The European Parliament extended rules allowing providers to scan private messages until 2028, creating a temporary carve-out for encryption that feels more like a stay of execution than a win.

Originally on Cointelegraph
AB

Adrian Boysel

Contributor

Jul 10, 2026

4 min read

Photo illustration / STKR News

The Illusion of Temporary Measures

The European Parliament just signed off on a three-year extension of the legislation commonly referred to as Chat Control. Officially, this is a derogation from privacy laws intended to let tech companies scan private communications for child sexual abuse material. On paper, it sounds like a necessary evil to protect the vulnerable. In practice, it is a persistent crack in the door for mass surveillance that builders and privacy advocates have been trying to slam shut for years.

What is particularly striking about this move is the timeline. The extension pushes the current status quo out to April 2028. This is not a long-term solution; it is a stay of execution. By kicking the can down the road, the EU is admitting it has no idea how to balance public safety with the fundamental right to privacy. For founders in the decentralized space, this is a clear signal: the pressure on private communication is not a passing phase. It is the new baseline.

The Encryption Carve-out: A Fragile Peace

One of the more contentious updates in this specific vote involves end-to-end encryption. The parliament claims that encrypted messages are currently exempt from these scanning requirements. This is supposed to be a win for privacy-focused tools like Signal or Telegram, as well as the growing list of Web3 messaging protocols. But if you have been watching how European regulation evolves, you know that exempted for now usually means targeted for later.

The issue is that scanning for illegal material and maintaining end-to-end encryption are mathematically at odds. You cannot have a private, unbreakable tunnel between two users if a third party—even an automated bot—is peeking at the traffic. The moment you introduce a scanning mechanism, you introduce a back door. And doors, by their very nature, can be opened by anyone with the right key, whether that is a well-meaning regulator or a malicious actor.

Why Builders Should Worry

If you are building a platform today, this legislation creates a massive headache for product roadmaps. You are forced to operate in a gray area where you have to decide whether to prioritize user privacy or regulatory compliance. The EU is essentially asking tech companies to act as voluntary digital police. This creates a weird incentive structure where companies that prioritize security are penalized by being forced into legal battles, while companies that comply early effectively bake surveillance into their architecture.

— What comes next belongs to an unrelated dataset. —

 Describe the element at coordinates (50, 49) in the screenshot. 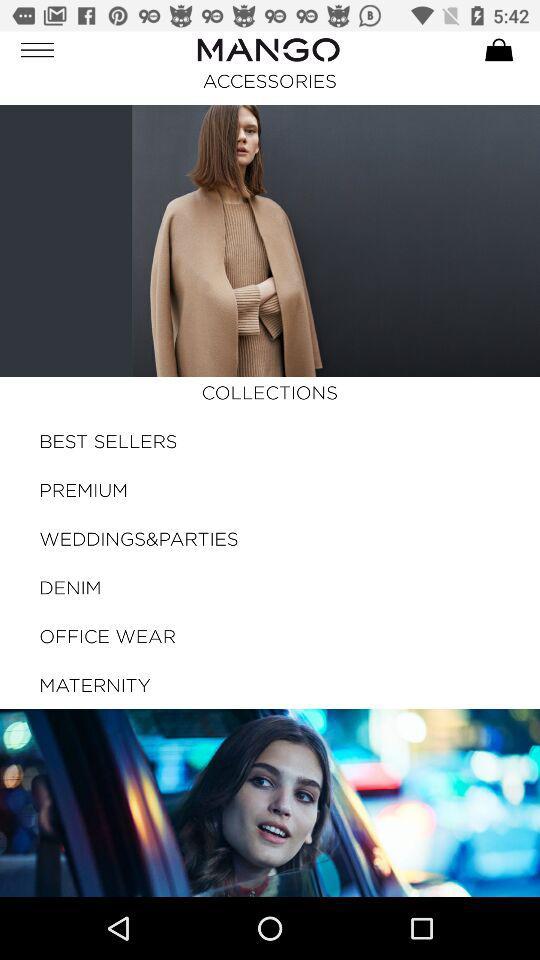

I see `the button on the top left corner of the web page` at that location.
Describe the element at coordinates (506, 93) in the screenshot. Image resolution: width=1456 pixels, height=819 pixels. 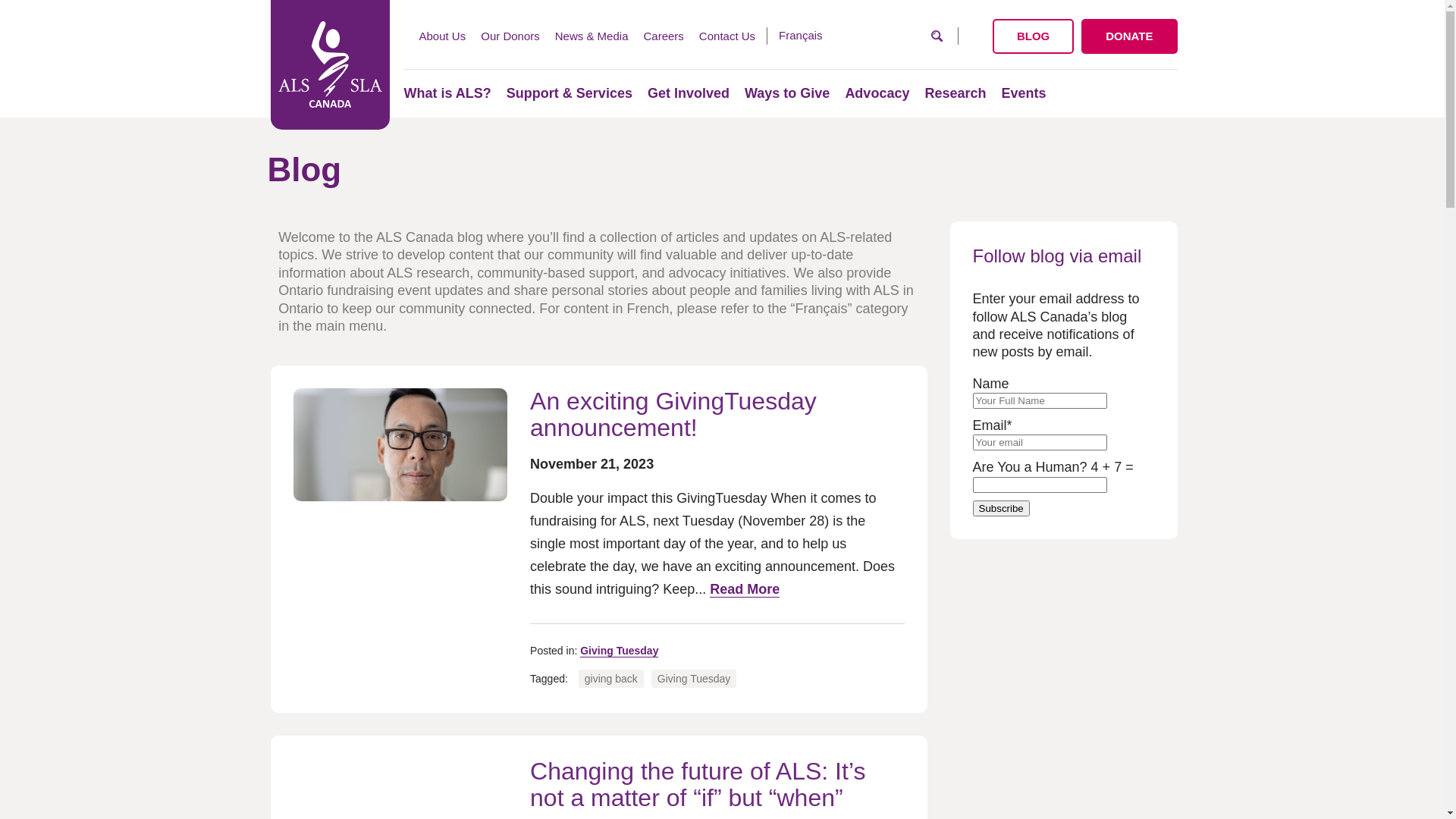
I see `'Support & Services'` at that location.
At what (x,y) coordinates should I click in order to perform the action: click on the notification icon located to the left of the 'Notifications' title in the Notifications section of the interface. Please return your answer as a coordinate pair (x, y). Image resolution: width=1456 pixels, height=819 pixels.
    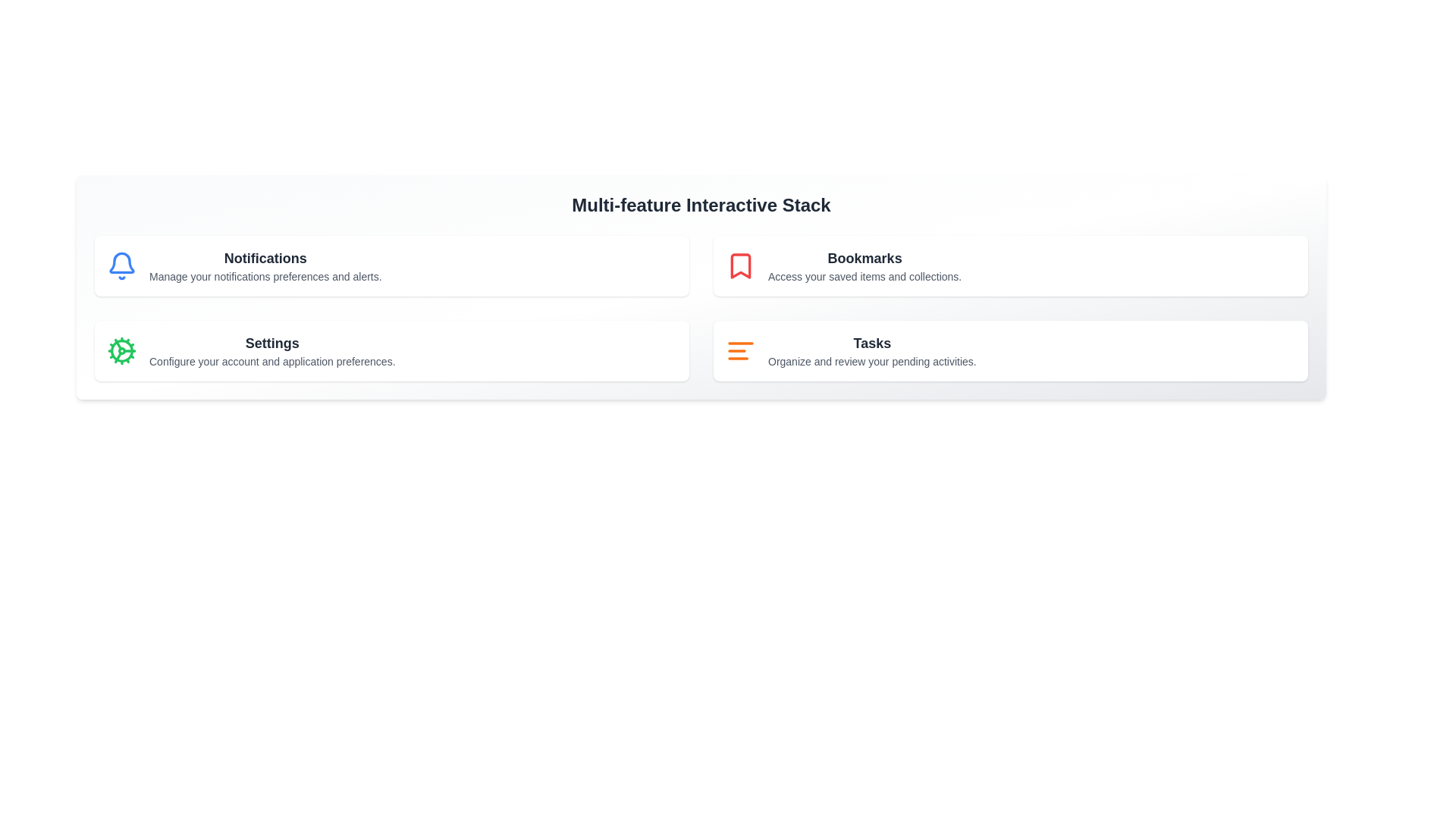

As a founder, you have to ask yourself what your platform stands for. If you claim to be a champion of self-sovereignty and privacy, but you operate under a regime that demands the ability to scan user content, you are selling a lie. We are seeing a divergence in the market: those who build for the current regulatory whims of Brussels, and those who build protocols that are physically incapable of complying with surveillance overreach.

  • Compliance costs: Managing scanning tools and moderation queues is expensive and distracts from core product development.
  • User Trust: Once users know their private chats are being scanned, the psychological safety of the platform evaporates.
  • Jurisdictional Risk: Operating in the EU is becoming a liability for privacy-first startups.

The Slippery Slope of 'Just a Scan'

The core rhetoric behind Chat Control is that it only targets the worst kind of illegal content. Most people agree that stopping abuse is a noble goal. However, history shows that surveillance tools rarely remain limited to their original purpose. Once the infrastructure exists to scan every image or video sent in a private message, the threshold for adding new categories of illegal content drops significantly. Today it is abuse material; tomorrow it could be political dissent or unapproved financial transactions.

For the crypto community, this is a red alert. We are already dealing with intense pressure on non-custodial wallets and peer-to-peer exchanges. If the communication layer is compromised, the transaction layer follows. You cannot have a free market if the people participating in it cannot speak to each other without a government-mandated bot reading over their shoulder.

What This Means for the Future of Decentralized Messaging

We are likely to see a surge in the development of truly decentralized, metadata-minimized messaging protocols. Projects that don't just use encryption, but also obscure who is talking to whom, will become the gold standard. The EU's decision to extend these scanning powers until 2028 gives the dev community exactly four years to make these tools so robust and distributed that they cannot be shut down or censored.

This is not just about catching criminals; it is about who controls the infrastructure of human interaction. If we let the state dictate the terms of our private conversations, we have already lost the battle for decentralized finance.

The 2028 deadline is a countdown. It is the period of time builders have to create alternatives that don't rely on central servers or corporate entities that can be easily subpoenaed. The EU is betting that they can eventually force companies to break encryption. The builder community needs to bet on making encryption unbreakable.

Final Takeaway for Founders

Don't be fooled by the encryption exemption. It is a temporary truce designed to get the extension passed without too much pushback from the tech lobby. The long-term goal of the EU is clear: total visibility into digital life. If you are building a product that relies on central servers located in Europe, you are on a collision course with these laws.

Now is the time to look at zero-knowledge proofs, onion routing, and decentralized storage. The goal shouldn't be to build something that complies with the rules of 2024, but something that survives the rules of 2028. We are moving toward a world where privacy must be guaranteed by code, because it is no longer being guaranteed by law.